Typically I'd capture the Show Me/Try Me into a 'capture' project and then transfer the sequence into the 'live' project. This was useful in my workflow for a couple of reasons:
- I could make sure the sequence was complete without any 'oops' in it (or at least make manual tweeks) before risking any corruption or large-scale slide deletions in the live project. Sometimes it was handy to use this staging post to delete early steps from the sequence that were showing learners stuff that was super-obvious or was a repeat of a step that had been shown in other sequences/software features. In these circumstances I could just insert a standard slide that said 'Enter the demographic data as you would when doing X, Y, Z before completing function Y.' (more eloquently and aesthetically pleasing - but you get what I mean) This saves learners' time and sanity by not covering non-necessary or well known stuff to get to the good bits.

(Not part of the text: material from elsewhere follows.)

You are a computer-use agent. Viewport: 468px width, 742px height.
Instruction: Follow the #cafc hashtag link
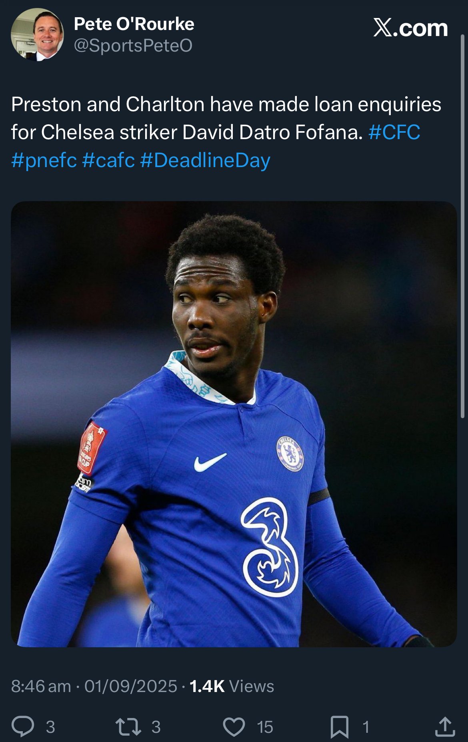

- To help keep things fresh for learners, I'd often do a Show Me AND and Try Me sequence of slides (for the same sequence/software feature) into the 'capture' project and mix and match the slides, maybe using the Show Me frames for the simple, early parts of the sequence and inserting some Try Me frames for some of the more key parts of the sequence. E.g., the learner would passively watch some of the sequence, but then have to interact with (try) the simulated software steps to move the sequence along with some judiciously inserted instructions. I found this was often better than all Watching or all Trying, i.e., Watching everything could be boring, or having the learner ALWAYS enter mundane data into some rudimentary fields was just a pain to them getting to the meatier bits of the simulation.
As a final 'on my soapbox' comment on these kinds of projects, I believe it's always good to include WHEN AND WHY learners might user the sequence/function about to be learned. Many of these kinds of projects that I've seen go to great lengths to demonstrate that, for example, a person's name should be entered into a name field (well, duh!) but there's no context as to when and why a learner might use this function or what the implications of using it (or not) within the system are. For example, have you ever Googled how to do something in Windows and you get all kinds of tutorials on how to use the function but you can't find the @#$%! function in Windows to be able to start doing it yourself! Just my two cents' worth.
Good luck!
PeteB
Thanks Pete. I appreciate the depth you've gone into here. Cheers.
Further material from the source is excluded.